Page 1 of 1

Adding TOC support in PDF output

PostPosted: Thu Oct 18, 2012 6:21 am
by mgrela

I recently evaluated docx4j for a scenario which required to generate both docx and a PDF from the same content and I discovered, that the TOC recipe found in the examples that come with the source doesn't work when making a PDF. I began to wonder - how hard would it be to implement a subset of the field processing rules available for docx so that you could make a TOC? Is there any work in progress for this feature? Where should I start if I wanted to do it?

Re: Adding TOC support in PDF output

PostPosted: Thu Oct 18, 2012 7:05 am
by jason
There is no work in progress on this front that I am aware of.

From docx-java-f6/table-of-contents-t187.html you can see there are 2 scenarios. One is to interpret w:instrText such as

Syntax: [ Download ] [ Hide ]
Using xml Syntax Highlighting
<w:instrText xml:space="preserve"> TOC \o "1-3" \h \z \u </w:instrText>
Parsed in 0.000 seconds, using GeSHi

and generate a TOC from that. It wouldn't be particularly hard to add support for some subset of TOC options.

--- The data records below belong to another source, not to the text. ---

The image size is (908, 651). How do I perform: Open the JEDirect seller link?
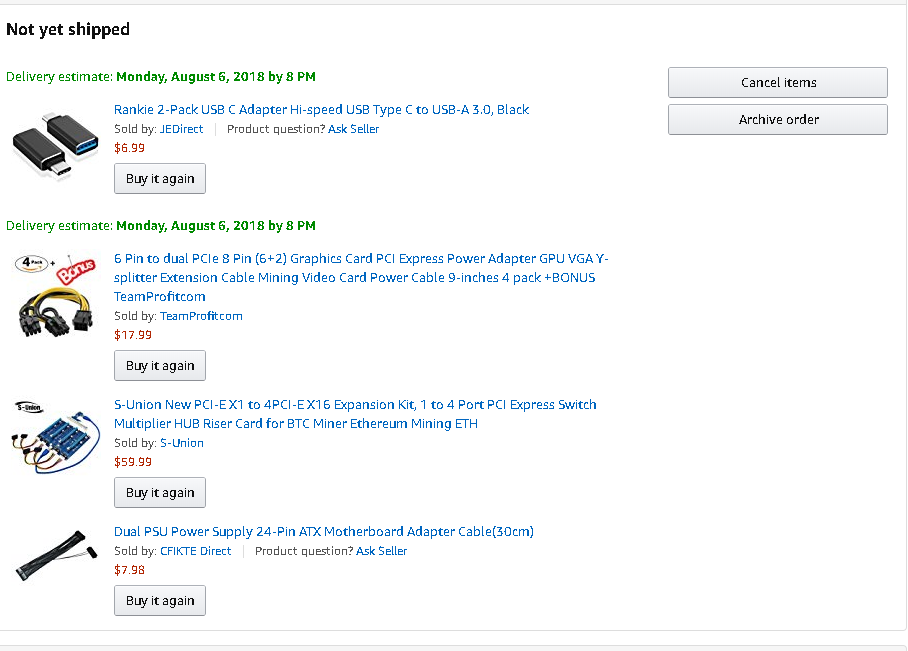click(181, 129)
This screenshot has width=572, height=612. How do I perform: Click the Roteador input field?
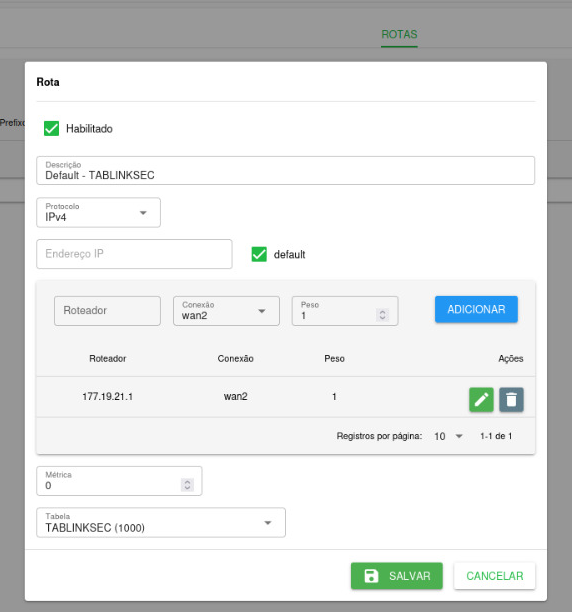tap(107, 311)
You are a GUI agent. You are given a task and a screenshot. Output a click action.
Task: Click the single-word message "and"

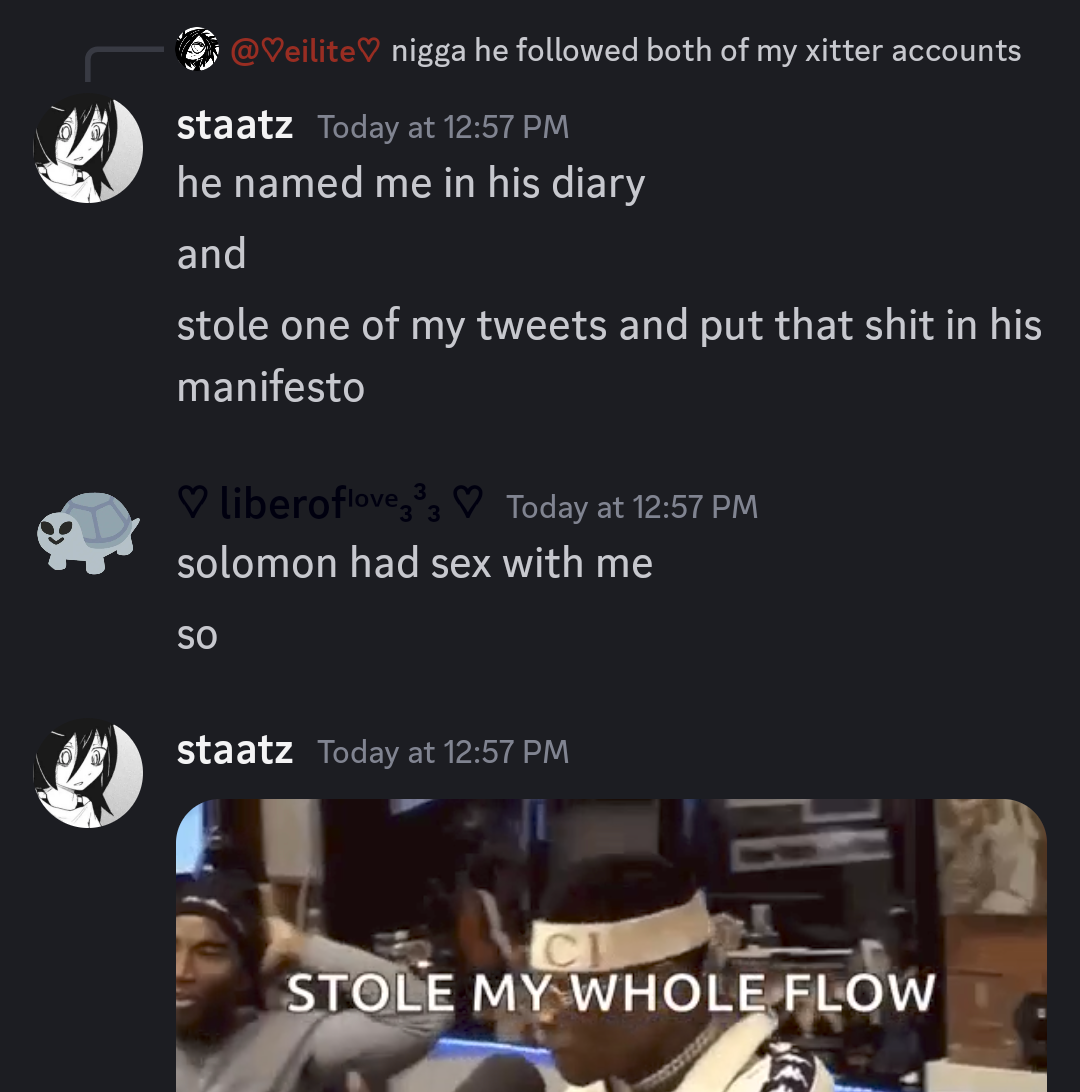(x=211, y=255)
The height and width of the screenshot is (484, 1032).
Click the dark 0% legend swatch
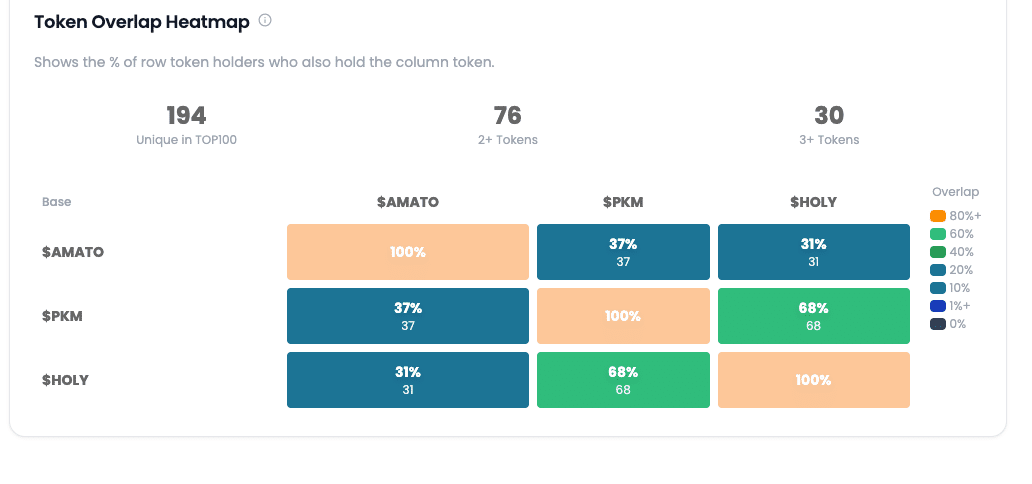(937, 324)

The other would be to interpret a complete TOC generated by Word (which my immediate inclination would be to avoid, but which might be better if you are trying to copy exactly what Word does)

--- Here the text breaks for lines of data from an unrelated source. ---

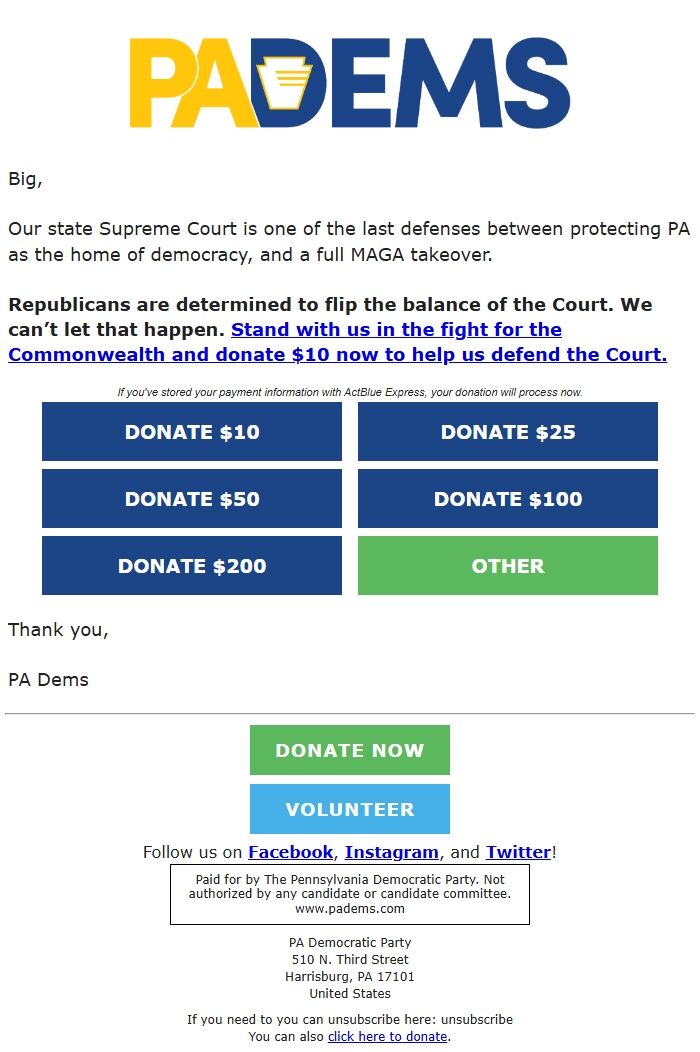Open the 'Stand with us in the fight' link
Screen dimensions: 700x1052
(396, 330)
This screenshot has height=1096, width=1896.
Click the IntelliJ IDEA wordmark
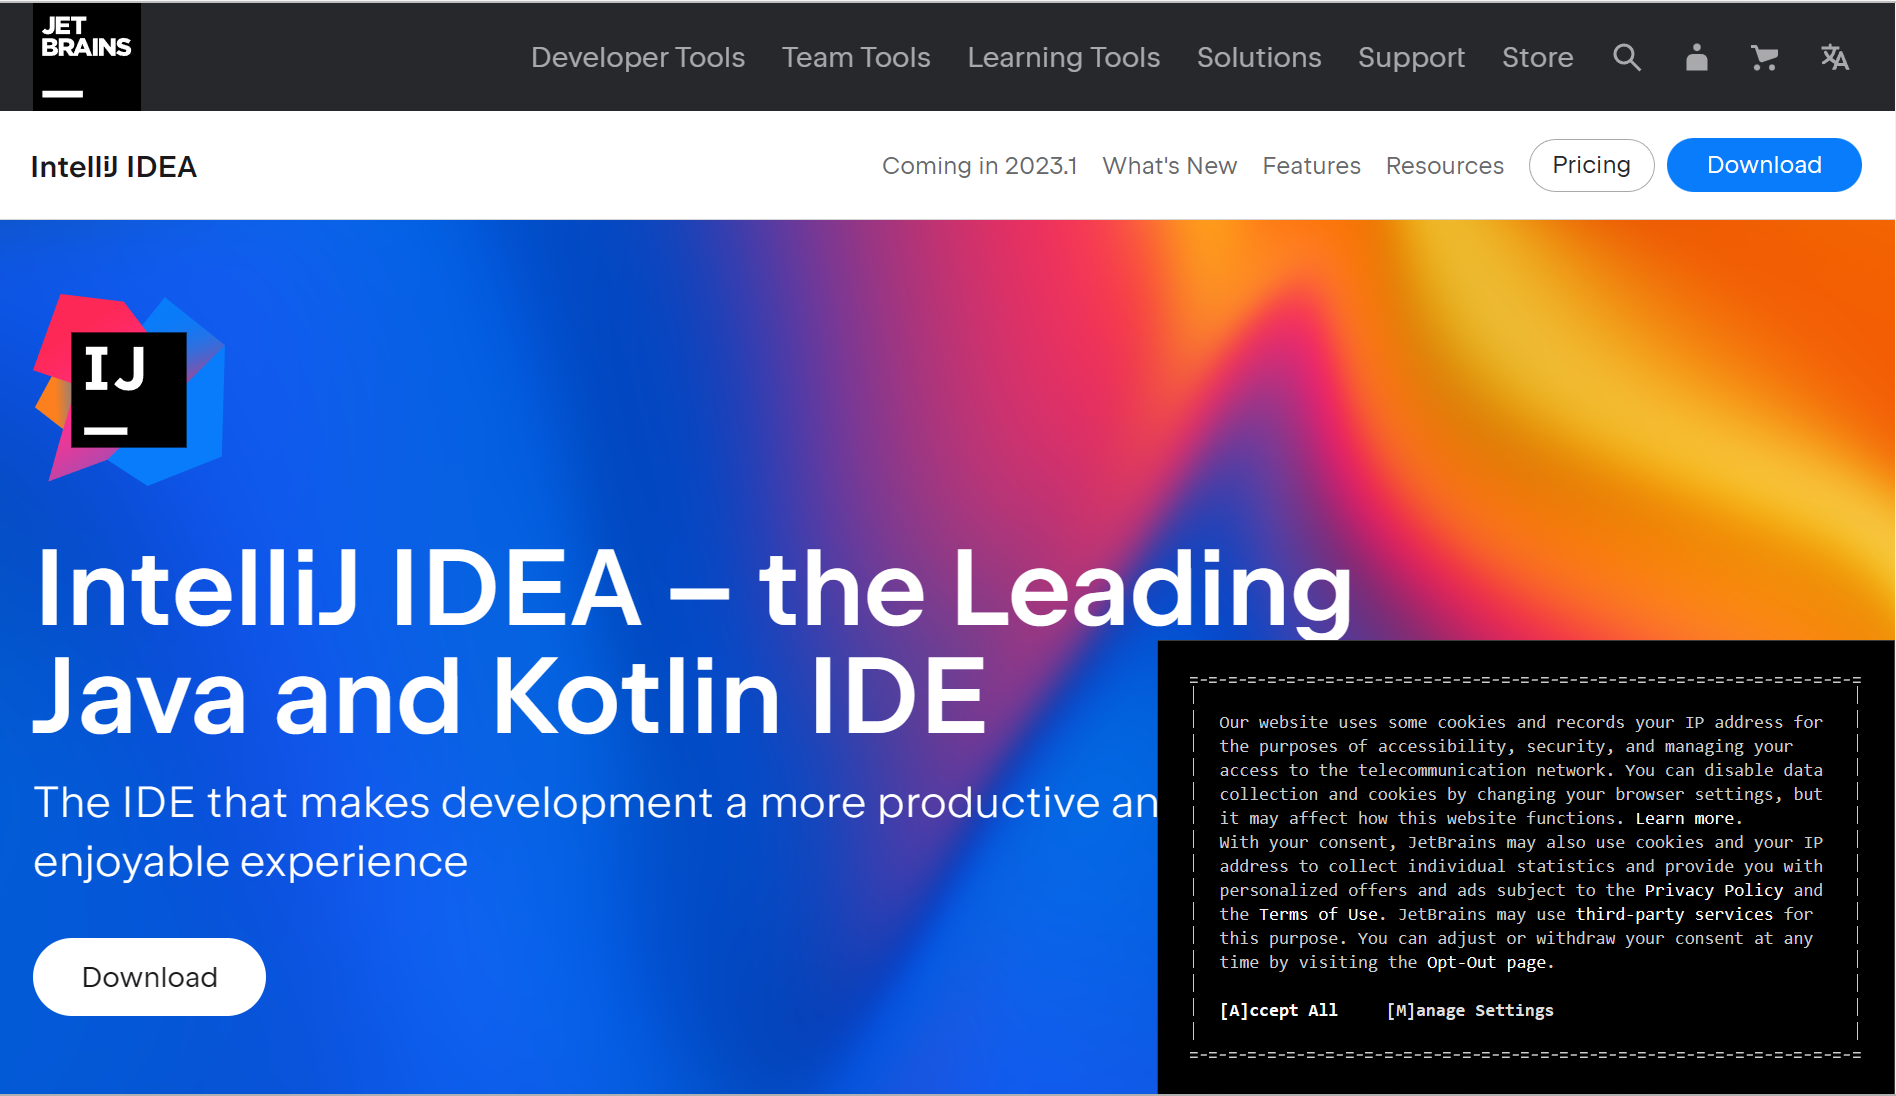pyautogui.click(x=114, y=165)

The approach I'd take is to add/modify a template in docx2fo.xslt which matches a TOC field, and either processes that in a different mode, or hands processing off to an extension function. I guess if a style inherits from a heading style, it also needs to be included in the TOC, which suggests an extension function.

There is some code in package org.docx4j.model.fields which you may want to look at.

Re: Adding TOC support in PDF output

PostPosted: Fri Oct 19, 2012 5:44 am
by mgrela
Thanks for this information. I will check out the docx2fo.xslt.